Friday, February 03, 2012

The New Tenets of Marketing Plans

What are the foundations of marketing planning?

A recent request on what the technology trends are led to thinking about some core elements that now have to be a part of any discussion about marketing plans.

Mobile is the center of the experience.
  • Point-Know-Buy:  Consumers will be able to find out about anything simply by pointing to it.  The trend is to understand any object, not just those with codes or embedded activation.   Great examples from trendwatching.    
  • Showrooming:  in-store mobile commerce; the trend to leverage both a network (phone calls) and the Internet while standing in a store.    
  • Wireless Wallet: cash and cards will be marginalized as the wallet itself pays for everything.   
 Consumption gives way to Sharing.
  •  Continuation of a trend; sharable content will overtake content designed for consumption.  Time spent on Facebook is now >15% of Internet minutes.    
  • Content Know Thyself: Intelligence will be built directly into content for tracking and linking;   based on personal conversations with Adobe folks. 
Marketing and CIO are Joined at the Hip.
  • Digital advertising now exceeds 30% of spend; will push toward 50%.  Because we're dealing in bits – the advertising world is often a technology one first, a marketing one second.  Complexity of just display illustrated here by LUMA and simplified by PerfectMarket. 
  • Contact platforms will first extend horizontally to cover channels and then move vertically up into the business.   Already seeing this with platforms moving from email to multi-channel management.
  •  Marketing firms are creating 'chief marketing technology' roles that effectively join the CMO and CIO roles.
Modularity and Place Independence.
  •  Stuff will simply be there.   While the cloud was originally thought of as a cost-saving alternative to the DIY Glasshouse; the unintended benefit is that content is accessible from anywhere.   From Dropbox, match from iCloud, to telematics in cars the notion of content storage as part of an app will evaporate.
  •  Mashups will succumb to modules.   The open nature of APIs allowed individuals to create new things; but that doesn't always scale.  In its place will be higher-order modules that connect with a host platform. Facebook, Amazon, salesforce and Adobe all have visions of being the center of a Hub and Spoke architecture because they own a verb.  The best apps will disappear because they become part of the device.
Data Makes Decisions
  •  Personalization, relevancy, and customization will be driven by the math – gone will be the sessions trying to prioritize offers.  If we can optimize a banner ad on a publisher's site for a particular set of eyes, we should be able to do it for coupons.  Real time bidding and other sophisticated analytics will be applied to flyers.     
  •  Big Money from Big Data:  the ability to wrestle the sheer magnitude of data into submission, never mind gleaning insights, will be a premium.   McKinsey predicts a 50% gap in required skills by 2018.   

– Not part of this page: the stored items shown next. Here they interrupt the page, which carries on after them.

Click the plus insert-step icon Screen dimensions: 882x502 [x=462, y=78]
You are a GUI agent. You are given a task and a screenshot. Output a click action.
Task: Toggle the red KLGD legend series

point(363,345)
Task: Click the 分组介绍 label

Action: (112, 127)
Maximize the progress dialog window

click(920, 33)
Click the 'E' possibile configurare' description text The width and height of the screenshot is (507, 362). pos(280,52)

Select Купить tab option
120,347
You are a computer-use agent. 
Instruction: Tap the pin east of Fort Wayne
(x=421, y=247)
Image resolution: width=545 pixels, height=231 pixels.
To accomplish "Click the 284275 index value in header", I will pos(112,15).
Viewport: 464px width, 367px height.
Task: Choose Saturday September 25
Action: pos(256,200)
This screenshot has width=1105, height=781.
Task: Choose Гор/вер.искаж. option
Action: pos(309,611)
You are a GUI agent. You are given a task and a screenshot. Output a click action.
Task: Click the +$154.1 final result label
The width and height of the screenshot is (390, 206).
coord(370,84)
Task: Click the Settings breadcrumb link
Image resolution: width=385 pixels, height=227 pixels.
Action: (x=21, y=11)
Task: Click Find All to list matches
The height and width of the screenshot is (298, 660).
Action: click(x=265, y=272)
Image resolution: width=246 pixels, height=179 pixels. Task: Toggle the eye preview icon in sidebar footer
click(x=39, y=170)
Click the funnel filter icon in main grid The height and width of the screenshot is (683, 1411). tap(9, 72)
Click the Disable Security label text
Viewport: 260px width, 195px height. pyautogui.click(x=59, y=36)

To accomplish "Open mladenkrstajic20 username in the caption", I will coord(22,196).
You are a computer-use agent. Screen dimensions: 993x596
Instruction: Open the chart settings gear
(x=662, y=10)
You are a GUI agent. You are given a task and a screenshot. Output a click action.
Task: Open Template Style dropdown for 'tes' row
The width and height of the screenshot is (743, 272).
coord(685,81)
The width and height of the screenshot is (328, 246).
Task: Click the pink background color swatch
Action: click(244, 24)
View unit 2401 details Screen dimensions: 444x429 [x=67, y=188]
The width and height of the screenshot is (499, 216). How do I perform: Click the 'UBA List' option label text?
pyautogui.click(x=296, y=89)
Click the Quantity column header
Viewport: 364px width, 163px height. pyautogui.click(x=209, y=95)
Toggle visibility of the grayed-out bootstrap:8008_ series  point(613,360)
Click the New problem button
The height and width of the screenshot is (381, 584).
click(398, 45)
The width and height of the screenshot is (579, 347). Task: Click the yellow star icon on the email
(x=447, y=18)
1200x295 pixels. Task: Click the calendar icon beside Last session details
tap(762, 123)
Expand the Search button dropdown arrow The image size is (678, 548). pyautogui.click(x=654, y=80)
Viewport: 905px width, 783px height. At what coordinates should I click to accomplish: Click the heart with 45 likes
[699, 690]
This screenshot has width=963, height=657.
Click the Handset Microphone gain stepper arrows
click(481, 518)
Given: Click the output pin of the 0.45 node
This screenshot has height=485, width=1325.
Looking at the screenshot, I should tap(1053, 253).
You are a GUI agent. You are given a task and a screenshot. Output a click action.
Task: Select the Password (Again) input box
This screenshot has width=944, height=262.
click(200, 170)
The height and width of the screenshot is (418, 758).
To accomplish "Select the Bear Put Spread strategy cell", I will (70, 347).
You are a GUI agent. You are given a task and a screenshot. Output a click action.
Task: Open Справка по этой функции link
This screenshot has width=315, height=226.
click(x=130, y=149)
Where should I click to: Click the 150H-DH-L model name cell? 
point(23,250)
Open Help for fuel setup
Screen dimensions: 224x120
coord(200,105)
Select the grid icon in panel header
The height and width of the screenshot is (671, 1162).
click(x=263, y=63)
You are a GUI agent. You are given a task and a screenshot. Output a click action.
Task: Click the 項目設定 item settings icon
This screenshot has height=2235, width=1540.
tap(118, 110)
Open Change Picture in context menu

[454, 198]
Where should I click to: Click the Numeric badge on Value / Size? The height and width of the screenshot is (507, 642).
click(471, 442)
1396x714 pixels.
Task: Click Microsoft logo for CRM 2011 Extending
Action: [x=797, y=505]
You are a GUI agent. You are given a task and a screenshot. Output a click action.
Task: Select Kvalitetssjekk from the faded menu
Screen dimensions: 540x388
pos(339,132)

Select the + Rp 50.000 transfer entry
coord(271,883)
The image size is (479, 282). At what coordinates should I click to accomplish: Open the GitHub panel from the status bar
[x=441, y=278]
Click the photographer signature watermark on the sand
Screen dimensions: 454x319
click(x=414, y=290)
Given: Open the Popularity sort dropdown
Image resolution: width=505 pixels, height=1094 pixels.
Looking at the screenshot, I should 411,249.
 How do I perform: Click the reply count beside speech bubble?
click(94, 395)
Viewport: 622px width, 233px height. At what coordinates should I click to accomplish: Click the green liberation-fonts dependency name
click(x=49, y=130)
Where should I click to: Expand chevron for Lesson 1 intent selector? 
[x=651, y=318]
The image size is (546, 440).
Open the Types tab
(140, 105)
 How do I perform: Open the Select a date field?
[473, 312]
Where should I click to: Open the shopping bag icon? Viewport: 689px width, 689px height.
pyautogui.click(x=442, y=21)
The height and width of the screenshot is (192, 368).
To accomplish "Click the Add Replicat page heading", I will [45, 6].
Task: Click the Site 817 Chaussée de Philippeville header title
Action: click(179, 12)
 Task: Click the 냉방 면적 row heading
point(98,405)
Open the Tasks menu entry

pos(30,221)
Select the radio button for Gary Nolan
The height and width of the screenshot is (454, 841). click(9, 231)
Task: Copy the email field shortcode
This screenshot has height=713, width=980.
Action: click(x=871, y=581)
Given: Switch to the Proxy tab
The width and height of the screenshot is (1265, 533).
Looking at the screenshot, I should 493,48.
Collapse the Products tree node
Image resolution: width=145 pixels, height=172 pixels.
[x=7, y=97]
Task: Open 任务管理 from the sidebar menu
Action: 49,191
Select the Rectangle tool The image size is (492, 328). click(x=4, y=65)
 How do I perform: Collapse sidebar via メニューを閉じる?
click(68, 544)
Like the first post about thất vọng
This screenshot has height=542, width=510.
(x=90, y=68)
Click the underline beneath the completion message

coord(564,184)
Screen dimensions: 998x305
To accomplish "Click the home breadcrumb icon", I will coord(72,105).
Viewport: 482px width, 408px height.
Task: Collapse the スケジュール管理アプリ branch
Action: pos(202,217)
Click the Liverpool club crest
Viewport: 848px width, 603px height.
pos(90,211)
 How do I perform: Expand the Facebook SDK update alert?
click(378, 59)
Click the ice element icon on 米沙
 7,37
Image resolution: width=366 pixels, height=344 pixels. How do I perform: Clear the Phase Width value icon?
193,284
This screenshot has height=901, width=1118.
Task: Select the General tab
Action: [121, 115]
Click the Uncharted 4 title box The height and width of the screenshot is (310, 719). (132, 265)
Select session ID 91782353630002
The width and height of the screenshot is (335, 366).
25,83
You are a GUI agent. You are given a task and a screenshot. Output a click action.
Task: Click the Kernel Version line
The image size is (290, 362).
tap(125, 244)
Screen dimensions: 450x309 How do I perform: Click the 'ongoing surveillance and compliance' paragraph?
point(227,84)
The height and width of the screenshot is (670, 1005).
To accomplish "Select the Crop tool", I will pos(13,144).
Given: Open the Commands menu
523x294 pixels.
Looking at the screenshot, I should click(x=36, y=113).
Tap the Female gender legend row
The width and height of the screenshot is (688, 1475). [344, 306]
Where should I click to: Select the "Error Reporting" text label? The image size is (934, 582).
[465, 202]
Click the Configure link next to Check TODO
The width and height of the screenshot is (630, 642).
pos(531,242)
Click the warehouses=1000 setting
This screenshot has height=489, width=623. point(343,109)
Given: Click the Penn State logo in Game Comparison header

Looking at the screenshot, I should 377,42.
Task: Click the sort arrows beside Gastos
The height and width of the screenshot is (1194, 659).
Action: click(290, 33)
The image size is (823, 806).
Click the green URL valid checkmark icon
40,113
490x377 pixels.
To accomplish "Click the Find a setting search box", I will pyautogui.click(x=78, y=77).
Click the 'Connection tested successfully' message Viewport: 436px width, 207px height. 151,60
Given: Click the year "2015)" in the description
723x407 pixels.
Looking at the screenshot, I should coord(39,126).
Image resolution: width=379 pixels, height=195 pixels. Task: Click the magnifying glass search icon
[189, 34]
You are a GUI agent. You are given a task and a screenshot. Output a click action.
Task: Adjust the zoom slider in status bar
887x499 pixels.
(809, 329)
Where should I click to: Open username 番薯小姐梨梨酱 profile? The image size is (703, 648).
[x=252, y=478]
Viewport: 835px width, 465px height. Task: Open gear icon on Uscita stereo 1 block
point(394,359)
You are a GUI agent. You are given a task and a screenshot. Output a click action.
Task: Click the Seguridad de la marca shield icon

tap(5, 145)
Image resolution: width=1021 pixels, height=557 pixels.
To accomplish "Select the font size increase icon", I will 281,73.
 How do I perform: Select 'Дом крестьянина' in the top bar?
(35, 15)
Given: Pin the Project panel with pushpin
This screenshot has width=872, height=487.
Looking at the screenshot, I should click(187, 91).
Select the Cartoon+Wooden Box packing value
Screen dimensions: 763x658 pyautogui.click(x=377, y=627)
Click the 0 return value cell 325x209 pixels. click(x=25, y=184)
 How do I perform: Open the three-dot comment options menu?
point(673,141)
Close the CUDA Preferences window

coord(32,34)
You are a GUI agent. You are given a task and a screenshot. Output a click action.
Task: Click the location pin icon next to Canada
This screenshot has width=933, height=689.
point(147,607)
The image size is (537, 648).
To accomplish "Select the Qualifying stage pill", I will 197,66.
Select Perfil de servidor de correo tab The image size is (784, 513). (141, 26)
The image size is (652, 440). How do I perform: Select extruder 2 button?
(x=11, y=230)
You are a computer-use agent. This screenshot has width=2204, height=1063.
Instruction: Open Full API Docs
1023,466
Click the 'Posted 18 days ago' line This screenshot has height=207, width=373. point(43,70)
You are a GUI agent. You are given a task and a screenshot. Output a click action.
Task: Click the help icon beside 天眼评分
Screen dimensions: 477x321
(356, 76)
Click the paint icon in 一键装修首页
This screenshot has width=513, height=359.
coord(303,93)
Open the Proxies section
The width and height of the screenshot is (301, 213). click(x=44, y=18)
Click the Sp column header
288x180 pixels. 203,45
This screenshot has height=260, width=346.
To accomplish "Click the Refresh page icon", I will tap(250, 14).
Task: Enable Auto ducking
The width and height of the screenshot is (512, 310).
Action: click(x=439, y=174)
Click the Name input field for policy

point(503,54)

Guess I'll have to update those planning templates and dig out my old slide rule.

Thursday, February 02, 2012

Markeing's Goal: Own a Verb

What's in a word?

Often in positioning a product or company we talk about owning a word: safety, easy, etc.  On NPR this morning with Mark Pincus of Zynga made an interesting point: Don't own just any word, own a human activity.

Quick, who owns:

Shop
Search
View
Share
Play

What's the combined value of those verbs?
What is the market cap of Amazon + Google + YouTube + Facebook + Zynga?
The 'next big thing' will own a verb.